PyGS parameterizes the scene using a hierarchical structure of 3D Gaussians, organized into pyramid levels that represent different levels of details.
The top level of the pyramid comprises a few large Gaussians that encapsulate general scene shape and structure, and the lower levels contain more smaller Gaussians that model finer scene details.
We subsequently sample the grid-based NeRF to form a dense point cloud and generate several subsets of point clouds by sampling the dense one at multiple frequencies.
These subsets of points serve as the initialization points for the respective levels of the proposed pyramidal Gaussian structure.
When rendering an image, it is desirable to adaptively choose the contribution of each level based both on the camera viewpoint and the complexity of the rendered region.
For example, when the camera is distant or the region is smooth and textureless, the higher-level Gaussians (i.e., fewer and larger Gaussians) should be prioritized. Conversely, when the camera is in close proximity or the region has complex geometry or textures, the lower levels (i.e., more smaller Gaussians) should come into play.

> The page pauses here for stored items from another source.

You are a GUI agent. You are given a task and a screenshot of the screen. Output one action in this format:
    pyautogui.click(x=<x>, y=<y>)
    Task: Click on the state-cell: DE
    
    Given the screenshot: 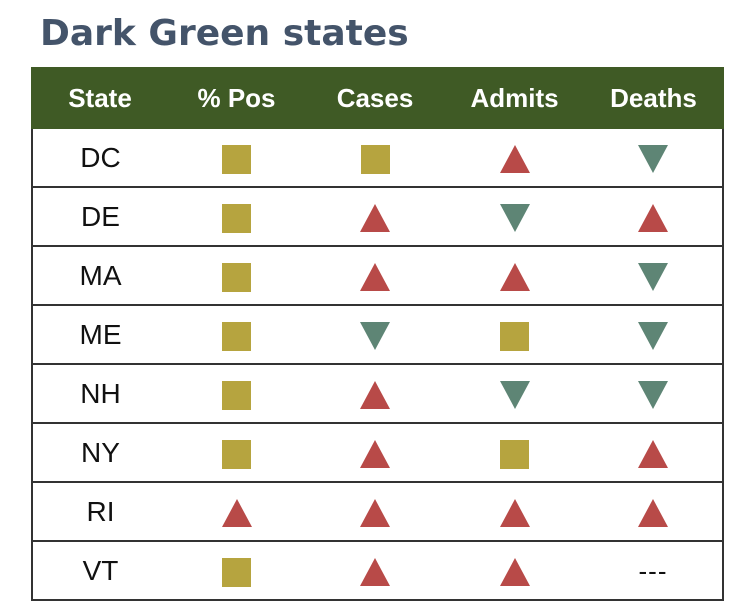 What is the action you would take?
    pyautogui.click(x=100, y=216)
     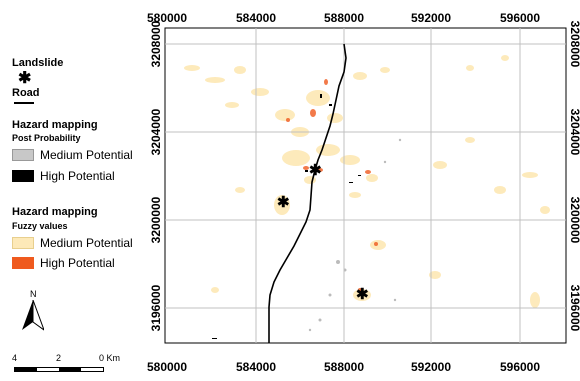 What do you see at coordinates (40, 226) in the screenshot?
I see `legend-hazard2-subtitle: Fuzzy values` at bounding box center [40, 226].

To more effectively capture the nuances of local geometry and texture, we introduce a learnable embedding for each cluster.
This embedding, along with the camera viewpoint, is input into the weighting network, which then computes the weights for the different pyramid levels associated with that cluster.
Consequently, Gaussians belonging to the same level and cluster are assigned the same weight.
Additionally, we integrate an appearance embedding for each cluster and a color correction network to account for the intricate variations in lighting that can occur across viewpoints.